=== Begin Enclosure ===

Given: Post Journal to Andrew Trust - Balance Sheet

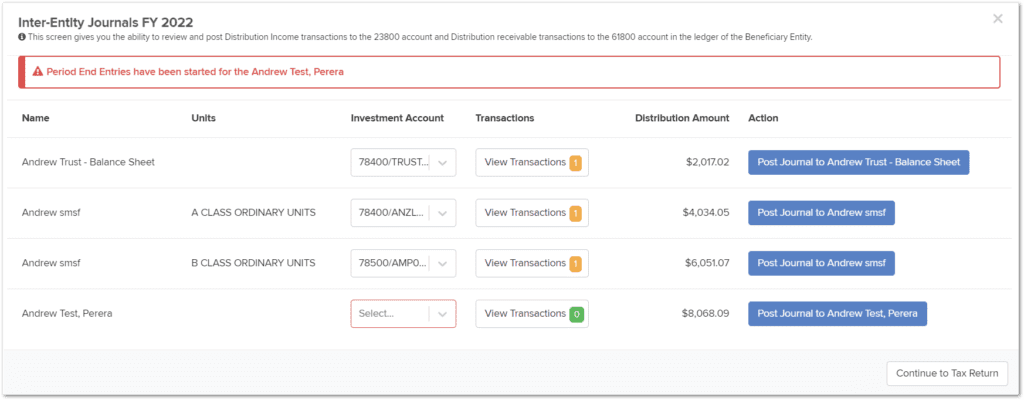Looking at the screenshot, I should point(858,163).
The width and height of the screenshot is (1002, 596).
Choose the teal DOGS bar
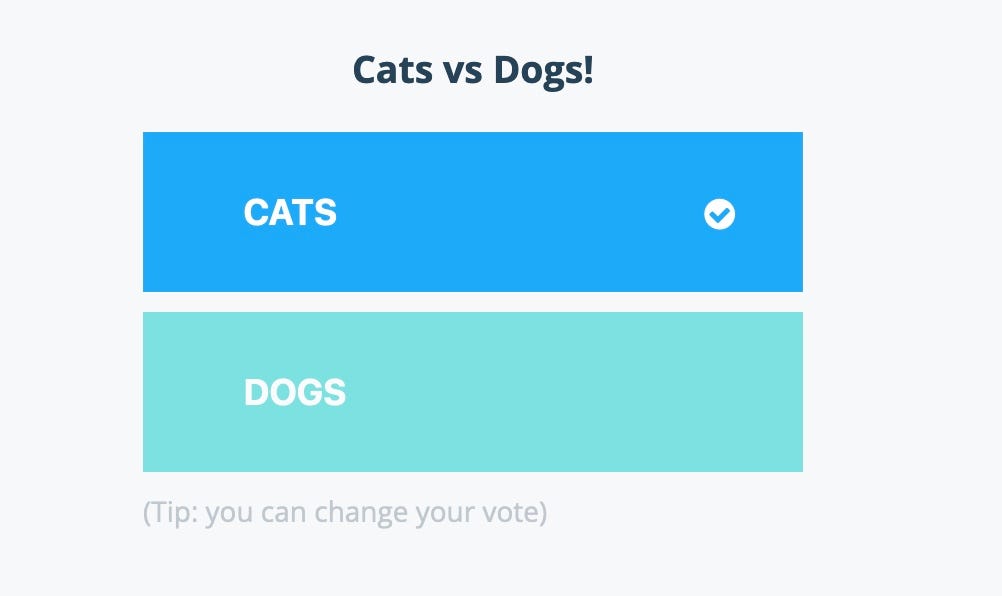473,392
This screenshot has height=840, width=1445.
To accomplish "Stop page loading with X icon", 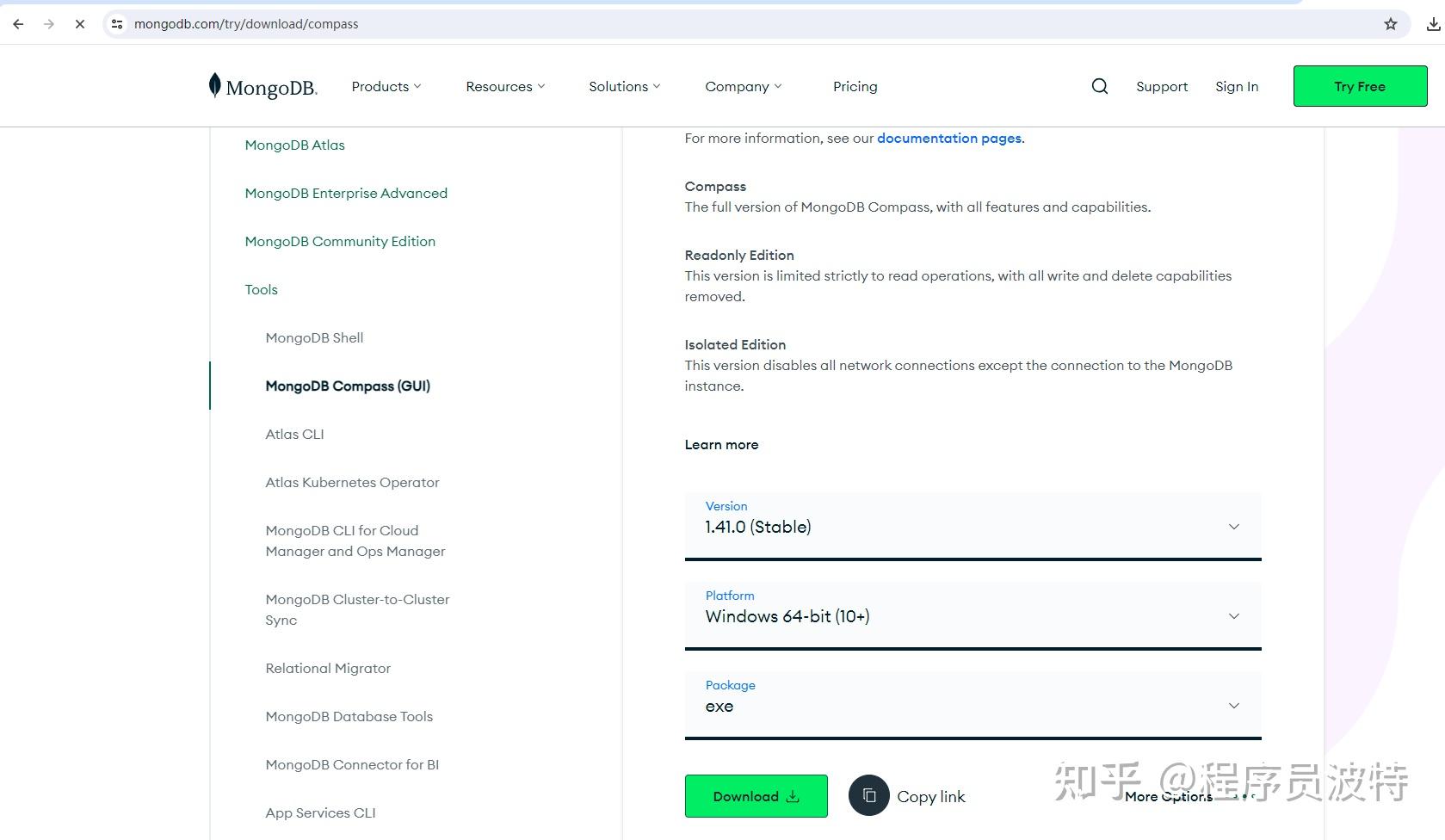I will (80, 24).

=== End Enclosure ===
=== Begin Enclosure ===

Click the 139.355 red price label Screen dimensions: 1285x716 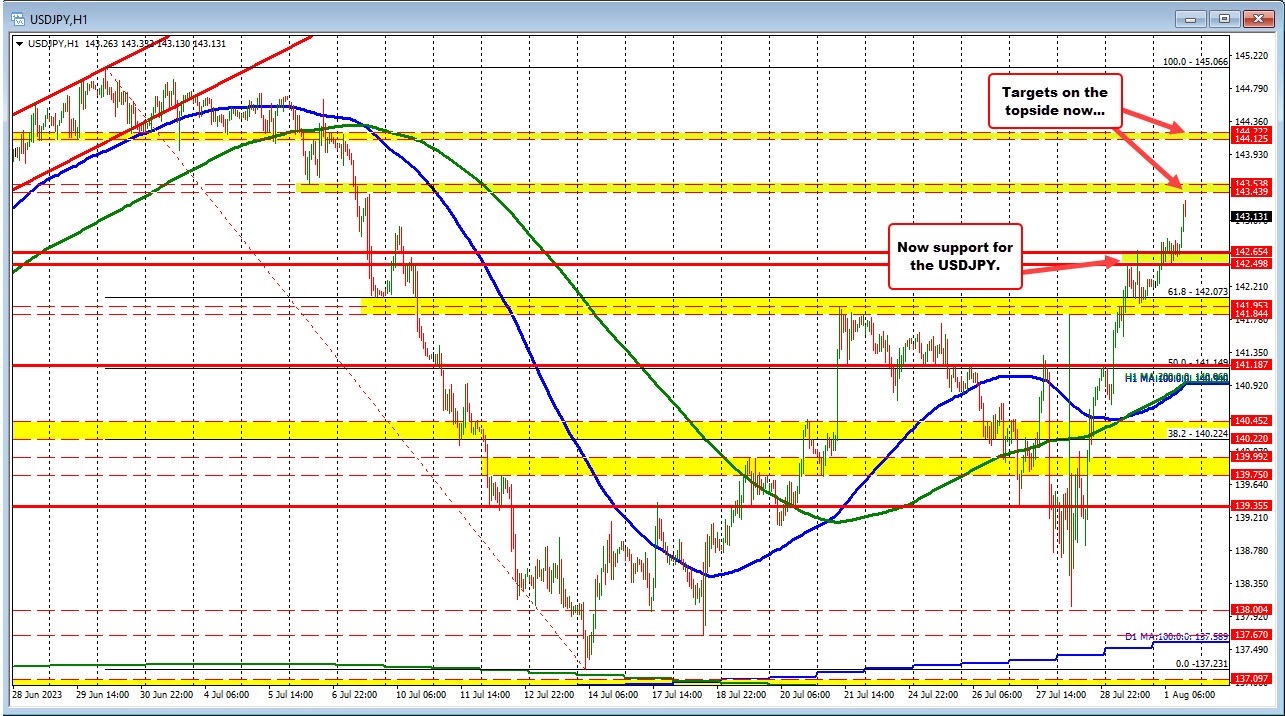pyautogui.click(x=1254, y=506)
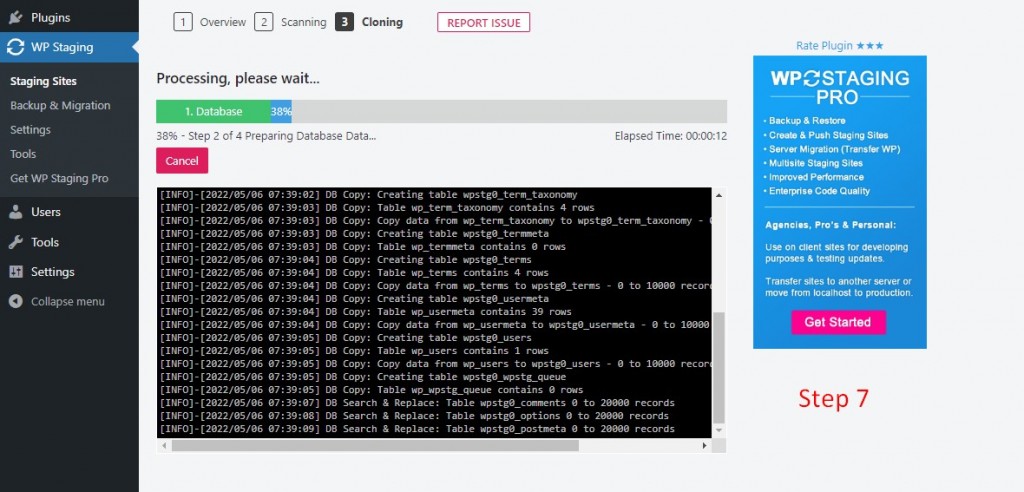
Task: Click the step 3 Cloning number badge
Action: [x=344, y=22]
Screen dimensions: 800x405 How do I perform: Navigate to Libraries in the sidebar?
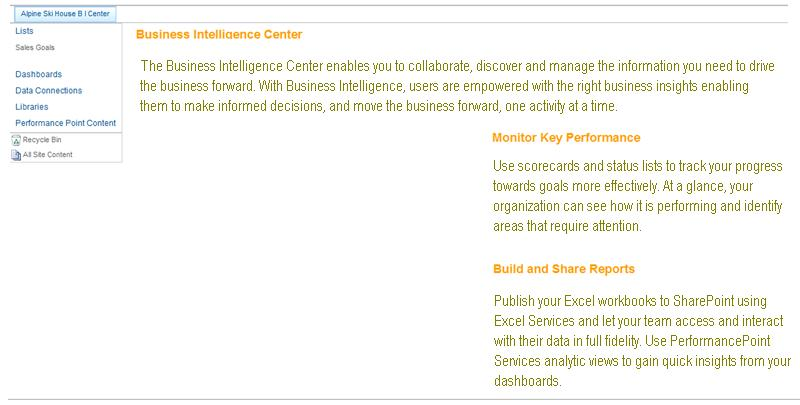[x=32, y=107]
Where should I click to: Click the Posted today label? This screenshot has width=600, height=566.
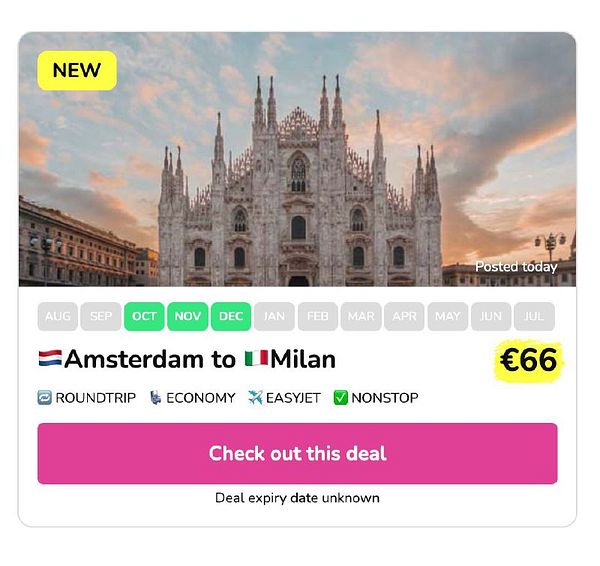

=== End Enclosure ===

TASK BRIEF: Lines of the material may hold the string "height". Copy each one that does.

RESPONSE TO THIS TASK:
The width and height of the screenshot is (1002, 596).
This screenshot has height=840, width=1445.
Where should I click to: Click the Posted today label? This screenshot has width=600, height=566.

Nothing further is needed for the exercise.